He made her come to life, no longer as a woman sitting beside a man on the top deck of the Bristol mail but as an absolute ruler of the weather; he made her come alive in her own domain. She could plainly feel that he was granting her his own world. She realized that when he was mute and unable to move (as he was yesterday), when he was apart from her (yesterday, for example, when she didn't know him yet, when he was keeping quiet up there, and she was all alone down below in the coupe), when he wasn't in touch with anyone else, he still saw the world in the same way he was seeing it and naming it now. He could summon the rain for himself alone.
Now he'd summoned the rain for himself and for her. He was enabling her to share his private world, which, in a completely natural way, became her world. Her own world, so private to her that she often blushed at everything this man seemed to know about her: the whole of her secret life. She remembered rash impulses, from her girlhood, that had never escaped the confines of her heart, and here, he--a man unknown to her yesterday--was talking to her about them.
While working on the first French translation of Moby-Dick, the writer Jean Giono wrote a fictional narrative of Melville's life. Intended at first to be an introduction to the translation, Melville: A Novel seems to have taken on a life of its own: Giono imagines the the writer in London, dropping off the proofs for his novel White Jacket, and cripplingly bored. On a whim, he hops on a mail coach to the country, which he turns out to share with an Irish revolutionary named Adelina White. They fall in love, if that's a sufficient term for it; their brief meeting illuminates both of their lives.
Giono's account of Melville seeks to answer the question: how did a writer of middlebrow seafaring adventures end up writing what might be the 19th century's greatest novel? The first half of Melville finds its protagonist wrestling with a literal angel, a constant companion who is urging Melville to take on the greater challenge of writing Moby-Dick: "While he's been hunched over his manuscript, alone in his writing room, the angel has often leapt onto his shoulders from behind and grabbed hold of him. Grabbed hold of him with the terrible kind of grip that suddenly twists your neck with a merciless sort of cruelty."

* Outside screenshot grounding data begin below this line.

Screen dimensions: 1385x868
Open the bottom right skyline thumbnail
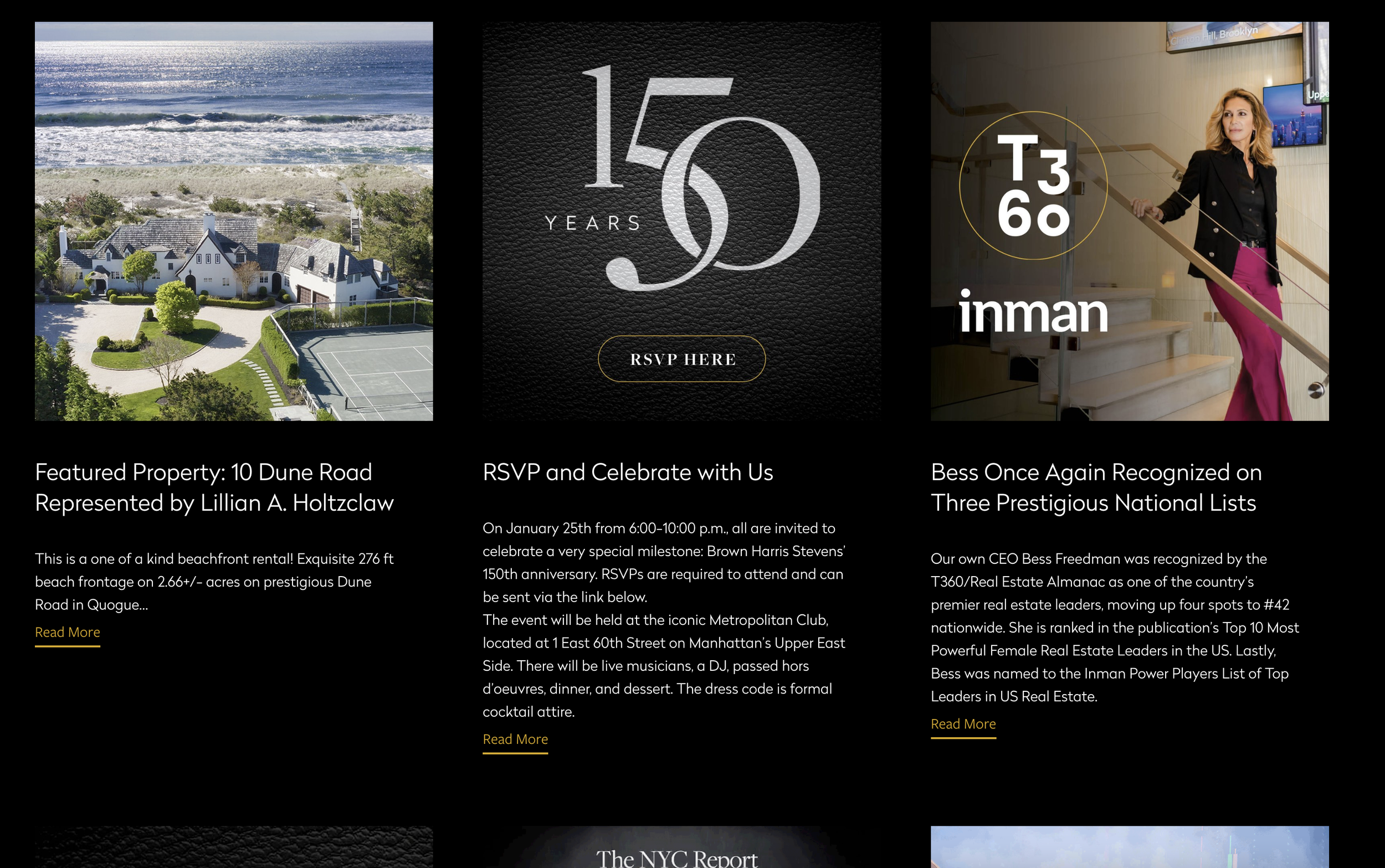[x=1129, y=848]
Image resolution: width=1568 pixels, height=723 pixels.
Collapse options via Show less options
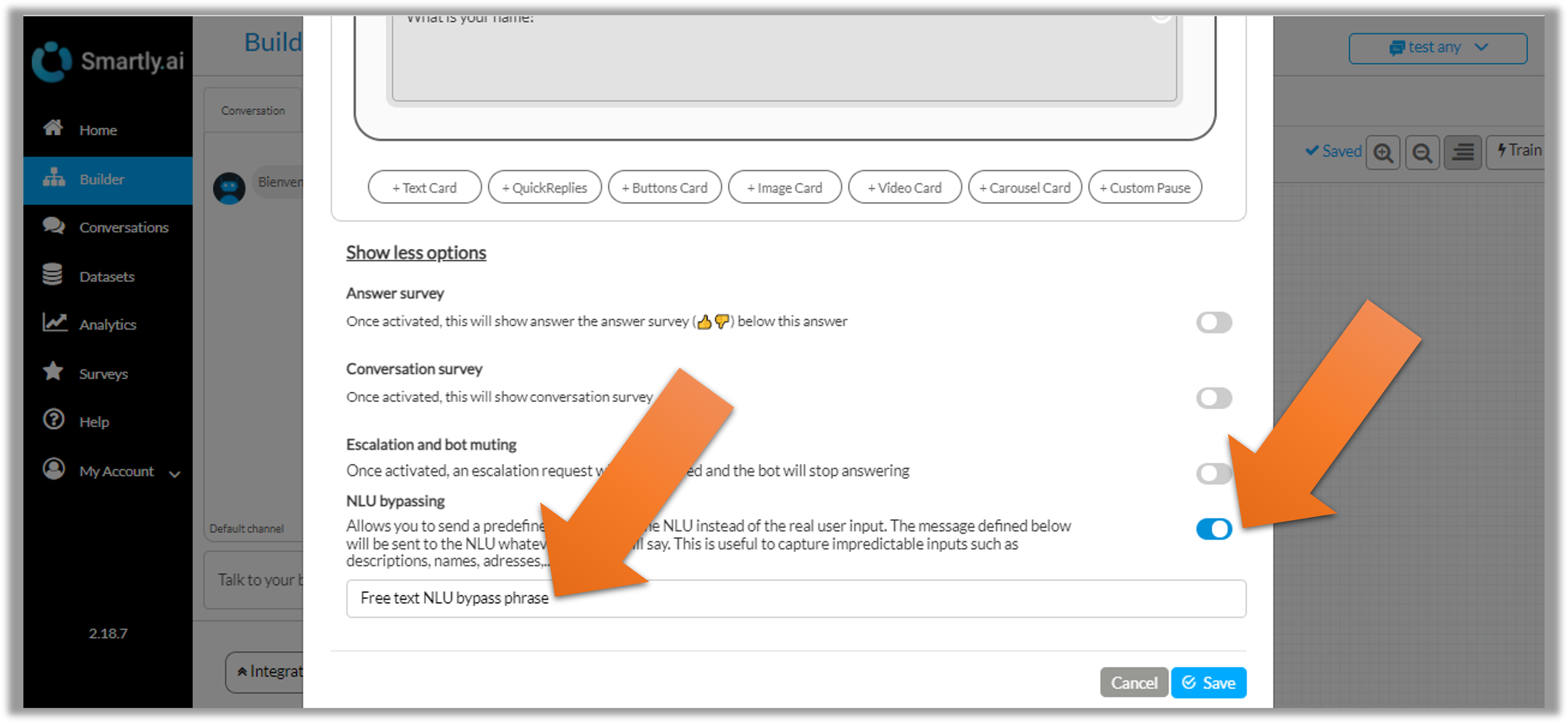(x=416, y=253)
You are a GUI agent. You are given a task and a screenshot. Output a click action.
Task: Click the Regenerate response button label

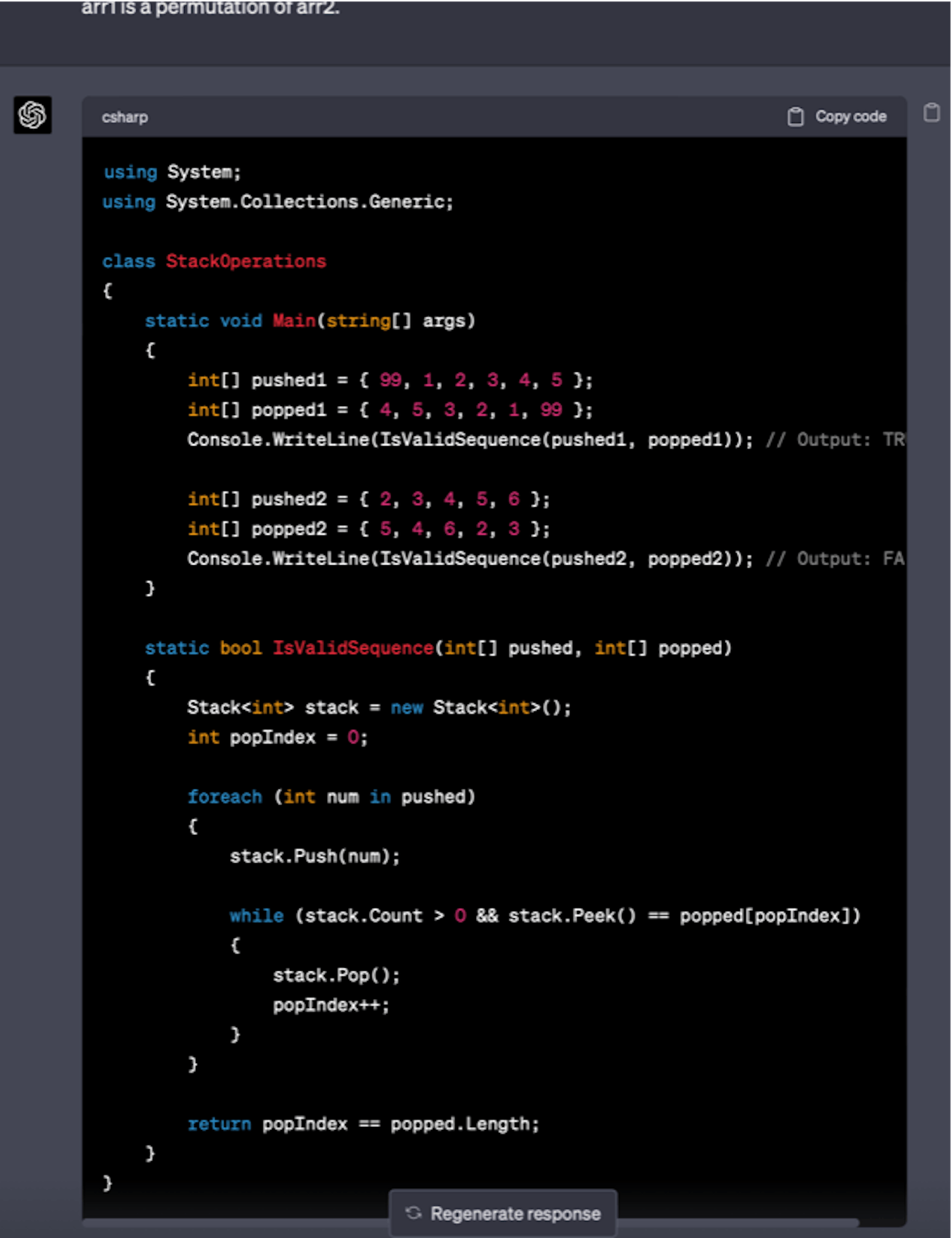click(x=515, y=1214)
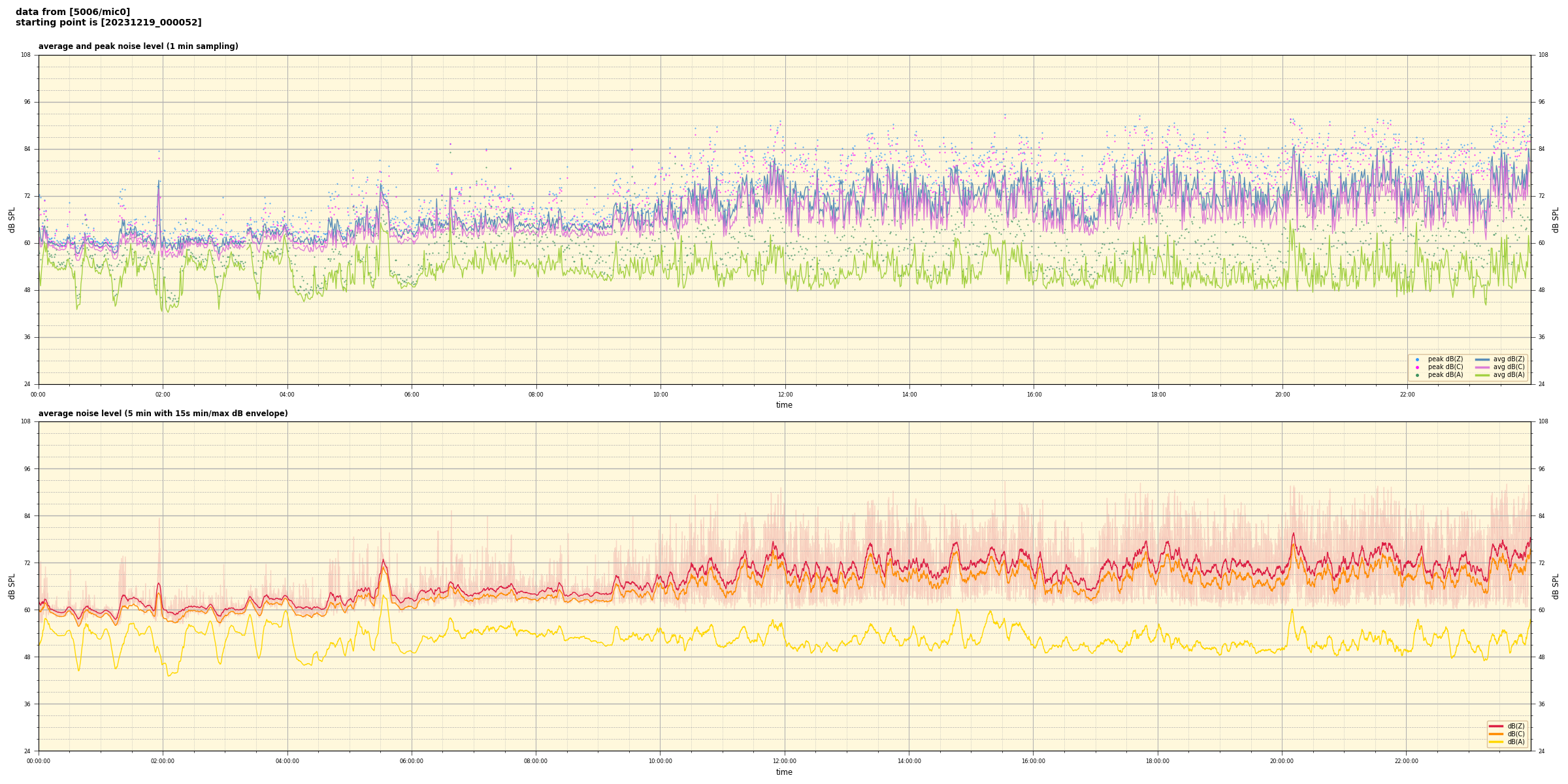The height and width of the screenshot is (784, 1568).
Task: Click the 12:00 tick label on top chart
Action: click(x=785, y=395)
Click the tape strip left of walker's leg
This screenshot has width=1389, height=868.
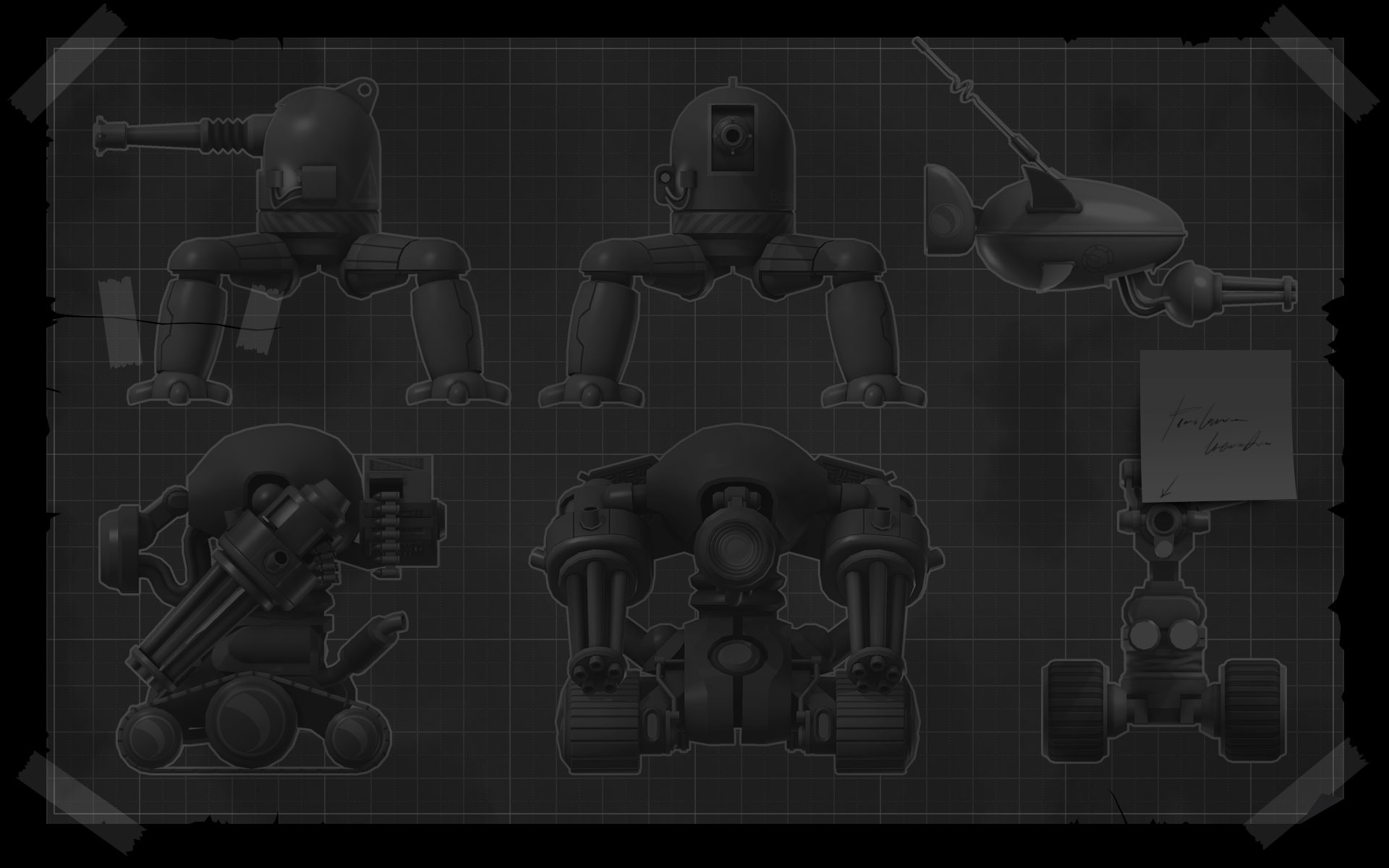(119, 322)
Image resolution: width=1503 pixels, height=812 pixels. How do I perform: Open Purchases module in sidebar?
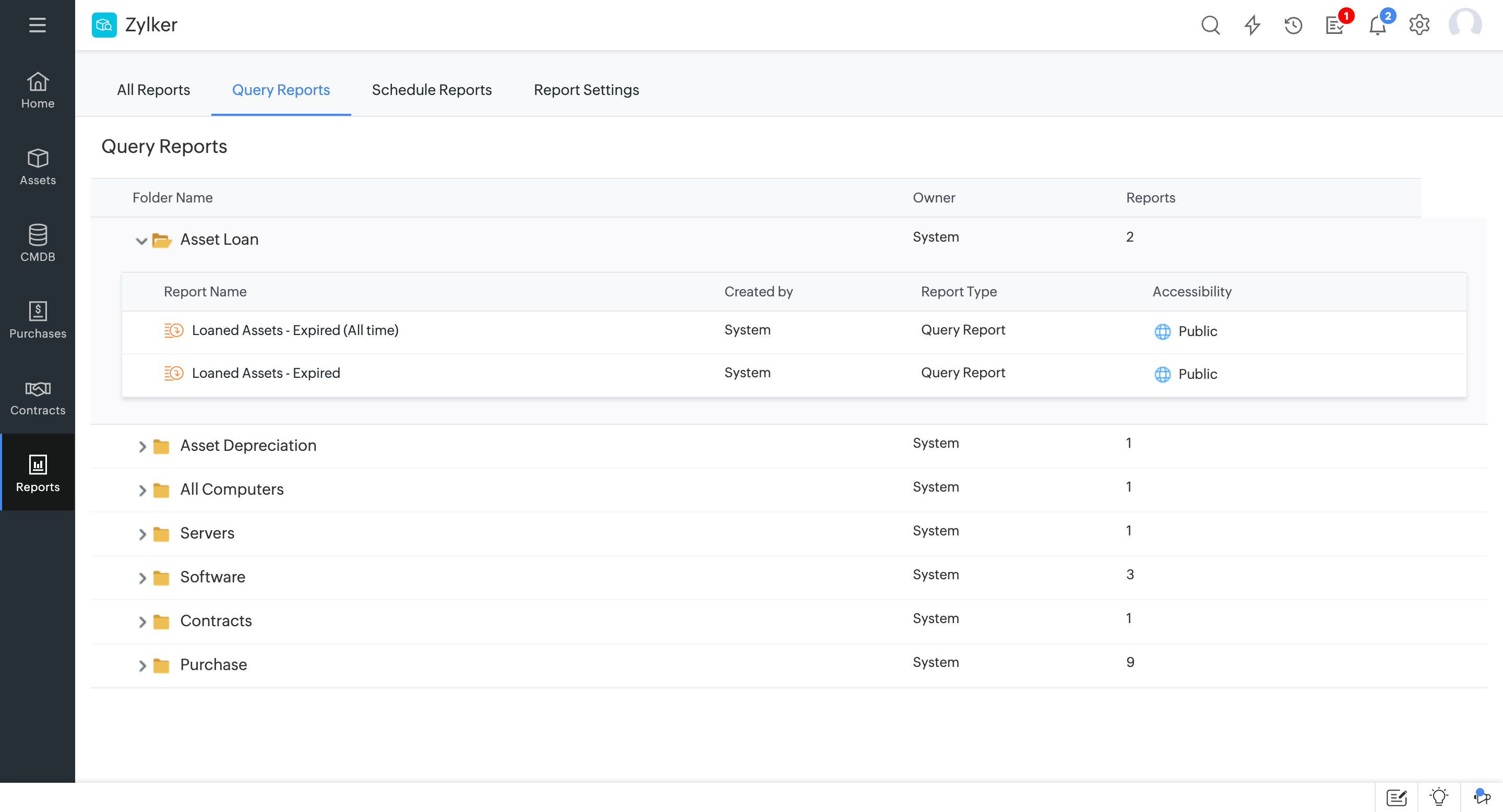38,320
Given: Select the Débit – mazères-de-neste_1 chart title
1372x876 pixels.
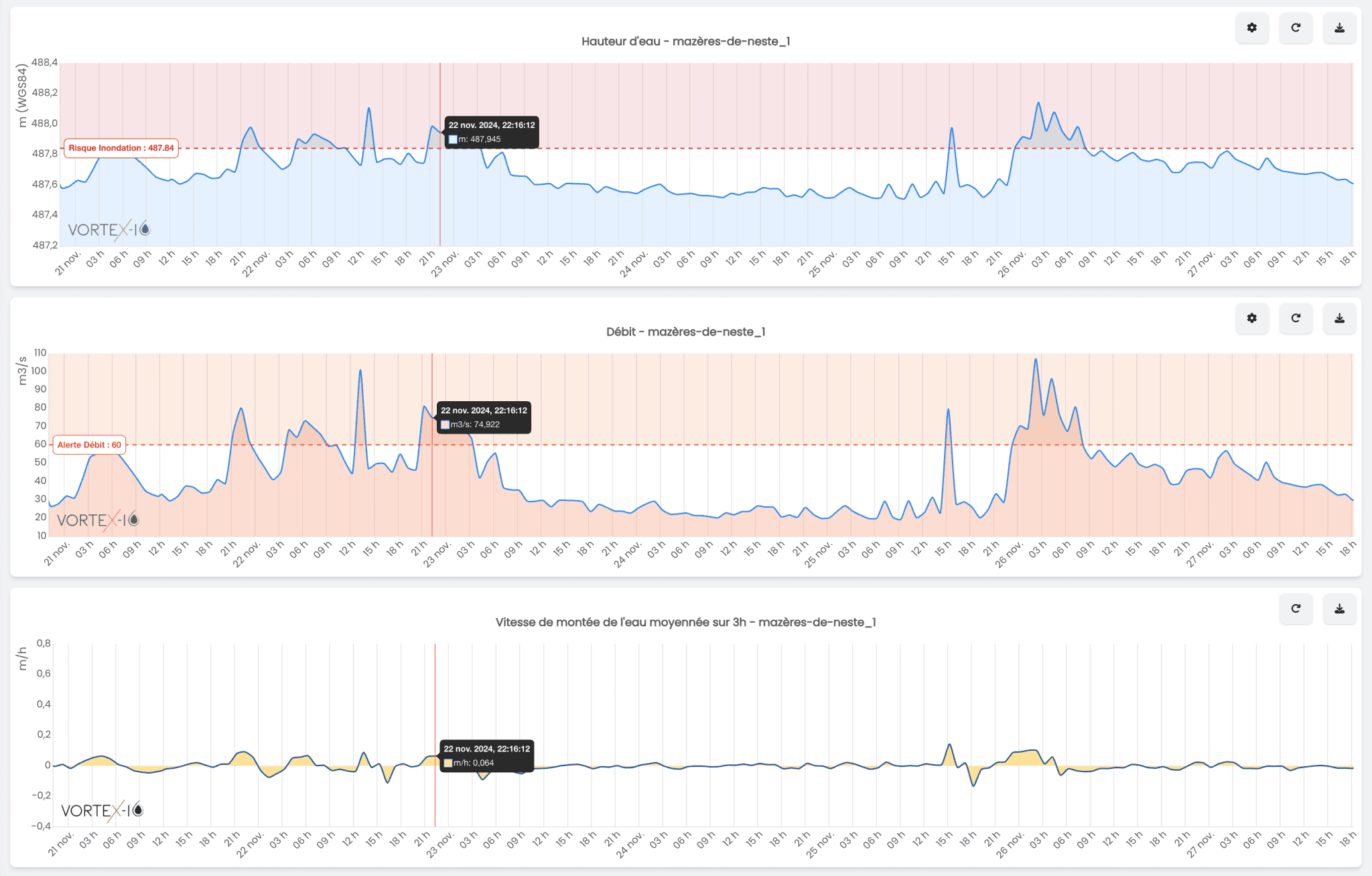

But it's Adelina that gives this Melville a reason to actually write the novel. During their few days together, Melville shows her the English countryside in a way she's never seen. He shows her a break in the clouds the shape and color of a bay leaf, and then the leaf itself, and with his words he shows her what 19th century thinkers would have called the sublime, a recognition of the size and grandeur in the natural world that expands the ego that is capable of seeing it. Adelina's work is opposite of Melville's: radicalized by the Irish famine, manufactured by the English, she must live her life in praxis. But through her Melville comes to understand that his purpose is to continue illuminating the world for others; it's for her that he writes Moby-Dick.
This whole story is completely invented, of course. It's funny; Melville is almost like fan fiction: Giono was clearly so enamored with the Melville he'd invented while reading Moby-Dick that he had to put him on the page. The real Melville, as far as I understand, was more Bartleby than Billy Budd; the swaggering, barrel-chested Melville of this novel captures the spirit of his writing more than it does the man. And even that version reads to me more like Whitman--obsessed with the intersection of the soul and the natural world, ecumenical and dogmatically democratic--than it does the Melville of Moby-Dick. On top of that, situating Melville in the undramatic landscape of the English countryside clearly reflects Giono's perspective on the natural world and not Melville's. But it's hard not to feel enamored with Giono's lively and spirited Melville, accurate or not. Like the best fan fiction, Melville stands alone.